Re: [patch] push the KERNEL_LOCK deeper on read(2) and write(2)

2019-06-06 Thread Solène Rapenne

Le 2019-06-05 12:06, Mark Kettenis a écrit :

Date: Wed, 5 Jun 2019 10:16:25 +0200
From: Sebastien Marie 

Hi,

I would like to have feedback and testing on this diff. The initial 
work

was done by ian@.


Don't forget to run "make syscalls" in sys/kern when building your own
kernel with this diff!



no problem so far with this diff and the scheduler one.

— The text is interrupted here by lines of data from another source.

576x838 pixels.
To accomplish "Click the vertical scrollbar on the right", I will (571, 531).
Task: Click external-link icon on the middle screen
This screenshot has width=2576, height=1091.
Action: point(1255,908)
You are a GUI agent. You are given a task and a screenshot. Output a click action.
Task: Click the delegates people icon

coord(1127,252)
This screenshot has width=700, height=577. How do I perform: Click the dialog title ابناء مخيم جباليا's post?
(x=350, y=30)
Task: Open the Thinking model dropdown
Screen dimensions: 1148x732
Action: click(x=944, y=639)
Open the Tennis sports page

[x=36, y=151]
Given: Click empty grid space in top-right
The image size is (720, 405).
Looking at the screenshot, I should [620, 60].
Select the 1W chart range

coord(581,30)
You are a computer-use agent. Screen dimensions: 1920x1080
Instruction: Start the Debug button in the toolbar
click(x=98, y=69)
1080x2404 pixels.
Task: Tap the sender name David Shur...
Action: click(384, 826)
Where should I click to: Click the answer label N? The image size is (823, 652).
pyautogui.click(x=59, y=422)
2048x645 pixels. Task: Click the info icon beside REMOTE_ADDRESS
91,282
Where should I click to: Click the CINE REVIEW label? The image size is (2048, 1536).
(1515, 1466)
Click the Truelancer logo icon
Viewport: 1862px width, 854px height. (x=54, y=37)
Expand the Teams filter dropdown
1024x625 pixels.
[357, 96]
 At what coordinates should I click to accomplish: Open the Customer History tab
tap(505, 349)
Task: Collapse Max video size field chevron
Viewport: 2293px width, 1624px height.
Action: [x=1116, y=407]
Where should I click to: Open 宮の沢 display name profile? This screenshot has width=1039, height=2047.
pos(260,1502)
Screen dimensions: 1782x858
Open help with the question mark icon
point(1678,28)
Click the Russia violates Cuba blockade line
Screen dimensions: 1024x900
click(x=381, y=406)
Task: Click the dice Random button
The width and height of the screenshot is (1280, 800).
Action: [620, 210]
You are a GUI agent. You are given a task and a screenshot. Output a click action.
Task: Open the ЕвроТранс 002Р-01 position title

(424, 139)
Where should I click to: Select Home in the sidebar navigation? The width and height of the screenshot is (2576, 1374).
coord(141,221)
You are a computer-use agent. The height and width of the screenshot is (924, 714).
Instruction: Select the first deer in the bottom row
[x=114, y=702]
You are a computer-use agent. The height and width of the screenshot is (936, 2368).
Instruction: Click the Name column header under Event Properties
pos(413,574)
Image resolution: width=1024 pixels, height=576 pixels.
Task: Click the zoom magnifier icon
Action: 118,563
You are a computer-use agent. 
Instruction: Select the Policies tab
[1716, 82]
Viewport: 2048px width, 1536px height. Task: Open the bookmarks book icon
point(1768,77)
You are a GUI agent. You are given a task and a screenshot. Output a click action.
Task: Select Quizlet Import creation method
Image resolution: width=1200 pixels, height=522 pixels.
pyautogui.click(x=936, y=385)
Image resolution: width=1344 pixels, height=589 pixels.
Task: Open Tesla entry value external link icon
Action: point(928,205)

Re: [patch] push the KERNEL_LOCK deeper on read(2) and write(2)

2019-06-05 Thread Mark Kettenis
> Date: Wed, 5 Jun 2019 10:16:25 +0200
> From: Sebastien Marie 
> 
> Hi,
> 
> I would like to have feedback and testing on this diff. The initial work
> was done by ian@.

Don't forget to run "make syscalls" in sys/kern when building your own
kernel with this diff!

> It unlocks read(2) and write(2) families, and push the KERNEL_LOCK
> deeper in the code path. With it, read(2) and write(2) on socket will be
> KERNEL_LOCK-free.
> 
> read(2) and write(2) are file type agnostics by using `struct fileops'
> (see sys/file.h) which define effective implementation per file type.
> 
> Currently, we have the following fileops defined:
> - dmabuf  dev/pci/drm/drm_linux.c
> - kqueue  kern/kern_event.c
> - pipekern/sys_pipe.c
> - socket  kern/sys_socket.c
> - vnode   kern/vfs_vnops.c
> 
> 
> read(2) family uses dofilereadv(), which calls:
> - fileops::fo_read()
> - FRELE() -> fdrop() -> fileops::fo_close()
> 
> write(2) family uses dofilewritev(), which calls:
> - fileops::fo_write()
> - FRELE() -> fdrop() -> fileops::fo_close()
> 
> 
> The diff pushs the KERNEL_LOCK inside each function, where it is
> effectively needed. But as some file types doesn't need the lock (socket
> for example), it makes read(2) and write(2) lock-free for them, while
> still grabbing the lock for others (vnode for example).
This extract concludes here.